Colgate-Palmolive will defend allegations it is misleading customers about its new whitening toothpaste’s ability to “take years off” their smiles, a court has been told.
Personal care rival Procter and Gamble, the makers of Oral B, say there is no reliable scientific data to support the claim Colgate’s Optic White Renewal toothpaste can remove yellow stains that have accumulated over the last 10 years.
“There will be a denial of any misleading conduct,” Tony Bannon SC, acting for Colgate-Palmolive, told the Federal Court on Wednesday.
Colgate would dispute the way P&G had interpreted the claims and whether any of the alleged misrepresentations were made out, he said.
Even if P&G had “wild success and the court bends over backwards” there was no suggestion the product was not safe to use, Bannon said.
“There is no suggestion it is overpriced or is not value for money,” he said.
P&G says the bleaching agent rapidly decomposes when in contact with salvia and thus the toothpaste could not work as advertised.
“Because it is a toothpaste, it has very little contact time on the teeth,” Julian Cooke, for P&G, said.
P&G wants independent experts to give evidence at trial and any judgment delivered before December, when retailers decide what products to stock the following year.
“(Retailers) will drop the bottom third-performing products,” Cooke said.

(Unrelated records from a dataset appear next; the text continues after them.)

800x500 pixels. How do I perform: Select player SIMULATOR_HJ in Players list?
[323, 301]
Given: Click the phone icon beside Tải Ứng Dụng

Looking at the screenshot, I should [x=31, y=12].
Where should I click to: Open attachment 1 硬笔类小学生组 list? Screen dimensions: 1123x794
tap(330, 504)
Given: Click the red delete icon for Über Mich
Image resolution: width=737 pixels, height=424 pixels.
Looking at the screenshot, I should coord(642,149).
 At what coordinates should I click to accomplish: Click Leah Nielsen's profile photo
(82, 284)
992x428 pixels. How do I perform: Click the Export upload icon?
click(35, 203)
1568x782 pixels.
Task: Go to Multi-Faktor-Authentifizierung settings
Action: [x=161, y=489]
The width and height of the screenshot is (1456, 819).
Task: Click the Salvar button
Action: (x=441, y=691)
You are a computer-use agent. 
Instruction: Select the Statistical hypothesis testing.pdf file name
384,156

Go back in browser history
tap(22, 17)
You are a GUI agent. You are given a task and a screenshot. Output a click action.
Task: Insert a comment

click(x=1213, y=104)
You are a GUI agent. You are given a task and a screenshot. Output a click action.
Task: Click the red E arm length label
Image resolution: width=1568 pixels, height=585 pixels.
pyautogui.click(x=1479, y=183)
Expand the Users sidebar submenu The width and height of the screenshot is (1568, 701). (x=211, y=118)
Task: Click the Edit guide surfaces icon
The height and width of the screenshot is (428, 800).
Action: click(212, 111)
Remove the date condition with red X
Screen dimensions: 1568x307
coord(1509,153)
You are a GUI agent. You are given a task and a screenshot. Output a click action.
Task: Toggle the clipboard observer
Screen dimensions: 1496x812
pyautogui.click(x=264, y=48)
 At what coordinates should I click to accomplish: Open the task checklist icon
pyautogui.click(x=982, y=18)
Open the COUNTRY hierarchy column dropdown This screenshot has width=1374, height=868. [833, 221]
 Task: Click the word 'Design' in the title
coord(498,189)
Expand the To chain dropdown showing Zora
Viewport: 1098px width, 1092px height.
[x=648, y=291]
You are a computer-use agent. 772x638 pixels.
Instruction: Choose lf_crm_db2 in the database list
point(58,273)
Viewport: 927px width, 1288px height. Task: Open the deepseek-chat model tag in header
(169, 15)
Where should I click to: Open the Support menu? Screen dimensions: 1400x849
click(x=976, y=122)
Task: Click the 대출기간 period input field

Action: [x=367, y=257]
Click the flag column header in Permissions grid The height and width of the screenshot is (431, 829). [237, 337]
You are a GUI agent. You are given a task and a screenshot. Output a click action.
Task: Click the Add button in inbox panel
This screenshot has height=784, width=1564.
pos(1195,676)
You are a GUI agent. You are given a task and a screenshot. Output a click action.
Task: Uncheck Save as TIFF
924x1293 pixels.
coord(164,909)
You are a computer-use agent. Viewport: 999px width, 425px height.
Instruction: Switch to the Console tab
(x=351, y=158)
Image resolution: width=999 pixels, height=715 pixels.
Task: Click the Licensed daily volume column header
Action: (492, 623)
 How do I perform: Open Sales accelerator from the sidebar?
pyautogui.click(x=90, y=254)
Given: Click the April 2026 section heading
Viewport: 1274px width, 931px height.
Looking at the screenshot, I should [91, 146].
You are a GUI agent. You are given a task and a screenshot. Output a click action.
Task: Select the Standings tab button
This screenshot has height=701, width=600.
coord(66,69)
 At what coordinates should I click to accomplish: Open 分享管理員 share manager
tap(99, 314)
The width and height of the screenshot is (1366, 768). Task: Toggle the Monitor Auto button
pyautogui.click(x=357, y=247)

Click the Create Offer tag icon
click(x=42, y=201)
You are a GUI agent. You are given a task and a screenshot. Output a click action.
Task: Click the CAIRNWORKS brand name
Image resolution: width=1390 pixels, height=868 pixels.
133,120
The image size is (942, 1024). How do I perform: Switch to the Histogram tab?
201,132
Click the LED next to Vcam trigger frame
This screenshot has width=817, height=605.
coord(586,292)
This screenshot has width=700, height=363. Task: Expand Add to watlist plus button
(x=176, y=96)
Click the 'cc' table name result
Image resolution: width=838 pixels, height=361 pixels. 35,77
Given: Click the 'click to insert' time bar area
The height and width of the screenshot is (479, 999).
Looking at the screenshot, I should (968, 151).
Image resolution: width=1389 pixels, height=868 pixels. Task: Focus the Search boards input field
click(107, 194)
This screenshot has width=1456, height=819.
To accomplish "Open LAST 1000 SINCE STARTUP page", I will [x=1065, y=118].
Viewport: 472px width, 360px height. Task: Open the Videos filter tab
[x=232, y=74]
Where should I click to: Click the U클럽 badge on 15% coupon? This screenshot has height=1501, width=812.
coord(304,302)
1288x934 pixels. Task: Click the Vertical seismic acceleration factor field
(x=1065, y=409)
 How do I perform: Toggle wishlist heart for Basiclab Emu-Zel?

“With the success of the (Colgate) product to date, if it’s permitted to continue through December, then that’s going to translate to my client and other retailers losing some of their stock for next year.”
P&G said data from Woolworths, where an 85g tube retails for $15, showed shoppers buying the Colgate product had previously bought Oral B toothpaste or other brands.
But Colgate said the data did not show why people bought its product.
“They may move from week to week based on price, specials or who is doing the shopping,” Bannon said.
The matter returns to court on Monday.